John Stuart Mill, whose philosophy inspired the constitution’s speech protections, argued that a culture of vitriol chills free speech more than law ever can. In his words, the intellectual pacification of discourse in private spaces also represents “the sacrifice of the entire moral courage of the human mind.”
Our nation’s largest platform for political discourse, Facebook, pacifies intellectual debate on animal welfare and animal rights through proactive censorship. When animal advocates share cruelty videos on their news feed or Instagram, they are sharing material that is certain to offend people. Facebook censors all of this material, from truly graphic images to mundane shots of animals being transported. These content warnings deter animal advocates from sharing videos that raise awareness of cruelty, which generate important conversations about our food choices.
But unlike other types of graphic footage—from police shootings to the struggles of Syrian refugees—Facebook also directly promotes the industries giving rise to animal abuse. With its food delivery service and advertising partnerships with companies like McDonald’s, the social media platform promotes the very food choices that create the “violent imagery” it censors. This contradiction could be resolved by ending advertising on behalf of animal product companies.
But Facebook is not the only corporate player destroying the culture of free speech so necessary to social progress. Since its acquisition by Amazon, Whole Foods Market has aggressively criminalized non-violent activists. In one jarring case, a legally compliant activist was arrested for politely asking a Whole Foods meat department, “What does ‘humane’ mean?” The store later dropped the charges.

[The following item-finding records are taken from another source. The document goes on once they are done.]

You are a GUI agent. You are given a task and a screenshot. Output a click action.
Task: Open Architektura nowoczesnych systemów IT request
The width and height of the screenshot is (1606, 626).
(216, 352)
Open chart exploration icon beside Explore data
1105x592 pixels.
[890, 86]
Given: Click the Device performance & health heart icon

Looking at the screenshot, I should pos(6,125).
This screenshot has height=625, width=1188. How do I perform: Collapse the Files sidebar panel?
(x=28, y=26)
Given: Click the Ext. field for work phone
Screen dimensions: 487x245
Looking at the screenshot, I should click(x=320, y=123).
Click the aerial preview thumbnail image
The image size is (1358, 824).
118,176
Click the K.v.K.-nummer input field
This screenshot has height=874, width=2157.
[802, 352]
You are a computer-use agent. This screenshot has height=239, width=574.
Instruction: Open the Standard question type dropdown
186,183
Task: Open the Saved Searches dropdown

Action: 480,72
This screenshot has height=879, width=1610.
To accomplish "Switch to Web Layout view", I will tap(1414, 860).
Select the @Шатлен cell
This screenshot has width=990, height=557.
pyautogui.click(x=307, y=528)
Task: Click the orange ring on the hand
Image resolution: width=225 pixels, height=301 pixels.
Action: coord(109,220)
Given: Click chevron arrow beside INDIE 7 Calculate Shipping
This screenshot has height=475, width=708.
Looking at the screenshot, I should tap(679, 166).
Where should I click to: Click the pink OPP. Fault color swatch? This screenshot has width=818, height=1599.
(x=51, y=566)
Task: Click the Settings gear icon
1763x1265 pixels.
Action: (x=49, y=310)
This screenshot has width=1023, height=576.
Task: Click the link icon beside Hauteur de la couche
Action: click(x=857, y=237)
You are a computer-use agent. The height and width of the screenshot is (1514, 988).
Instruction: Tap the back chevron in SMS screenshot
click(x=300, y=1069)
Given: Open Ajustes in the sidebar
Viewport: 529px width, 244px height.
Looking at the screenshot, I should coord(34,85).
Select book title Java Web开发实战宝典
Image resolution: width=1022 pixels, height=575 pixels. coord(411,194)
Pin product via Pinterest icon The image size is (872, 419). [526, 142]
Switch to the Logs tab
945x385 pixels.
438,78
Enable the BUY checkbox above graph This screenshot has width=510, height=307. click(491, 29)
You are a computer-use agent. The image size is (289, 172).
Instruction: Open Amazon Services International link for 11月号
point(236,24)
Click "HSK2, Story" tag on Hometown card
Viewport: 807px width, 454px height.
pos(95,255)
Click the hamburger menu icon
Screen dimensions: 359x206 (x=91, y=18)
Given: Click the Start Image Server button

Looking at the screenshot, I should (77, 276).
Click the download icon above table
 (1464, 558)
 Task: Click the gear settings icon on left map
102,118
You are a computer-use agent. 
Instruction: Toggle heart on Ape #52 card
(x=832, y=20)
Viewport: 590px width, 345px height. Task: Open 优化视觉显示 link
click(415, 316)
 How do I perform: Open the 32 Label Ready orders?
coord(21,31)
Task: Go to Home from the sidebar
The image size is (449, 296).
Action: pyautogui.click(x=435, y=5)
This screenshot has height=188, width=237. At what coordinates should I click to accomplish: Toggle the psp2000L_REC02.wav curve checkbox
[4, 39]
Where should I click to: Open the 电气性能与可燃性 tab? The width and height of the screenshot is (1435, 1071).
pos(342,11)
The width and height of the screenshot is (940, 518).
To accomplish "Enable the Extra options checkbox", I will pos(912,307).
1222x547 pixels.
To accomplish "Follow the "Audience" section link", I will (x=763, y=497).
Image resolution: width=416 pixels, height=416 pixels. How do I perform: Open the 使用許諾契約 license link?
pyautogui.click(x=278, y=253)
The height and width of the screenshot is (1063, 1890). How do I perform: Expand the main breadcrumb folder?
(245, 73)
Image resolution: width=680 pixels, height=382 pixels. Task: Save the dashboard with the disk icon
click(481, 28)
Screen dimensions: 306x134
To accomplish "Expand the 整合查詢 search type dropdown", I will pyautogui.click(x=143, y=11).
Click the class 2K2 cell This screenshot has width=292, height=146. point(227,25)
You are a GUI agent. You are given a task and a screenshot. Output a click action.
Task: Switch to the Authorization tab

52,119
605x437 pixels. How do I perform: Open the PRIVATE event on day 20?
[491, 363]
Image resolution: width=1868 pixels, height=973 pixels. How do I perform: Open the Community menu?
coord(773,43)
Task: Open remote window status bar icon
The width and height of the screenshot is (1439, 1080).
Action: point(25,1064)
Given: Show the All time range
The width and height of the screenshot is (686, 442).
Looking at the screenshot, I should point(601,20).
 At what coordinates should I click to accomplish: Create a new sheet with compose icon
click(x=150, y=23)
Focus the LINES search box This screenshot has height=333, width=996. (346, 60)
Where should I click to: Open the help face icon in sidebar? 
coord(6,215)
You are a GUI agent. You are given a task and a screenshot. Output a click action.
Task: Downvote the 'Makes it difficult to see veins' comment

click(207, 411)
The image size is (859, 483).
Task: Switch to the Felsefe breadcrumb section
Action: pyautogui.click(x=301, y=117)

While private entities like Facebook and Whole Foods have the legal right to restrict speech in their domain, the censorship of animal advocates highlights how the financial interests of publically incorporated firms can stymie important debates in our society.
Indeed, the lines between public and private are often blurred because the federal government intercedes on behalf of Facebook and Whole Foods’ food suppliers. Taxpayer dollars support government advertising for animal companies, including mantras like Got Milk? and Beef: It’s What’s for Dinner, which lift consumer demand for animal products.
“Militant” vegans may upset you. Their agenda might offend your most deeply held beliefs. But mainstream views rarely need the protection of law. Properly applied, the first amendment exists to protect points of view that our society’s culture would otherwise censor.
In public and private spaces, there is a conversation to be had about our collective treatment of animals.
By reclaiming the issue of free speech, animal advocates remind us all how unfettered dialogue is an asset to people across the entire political spectrum.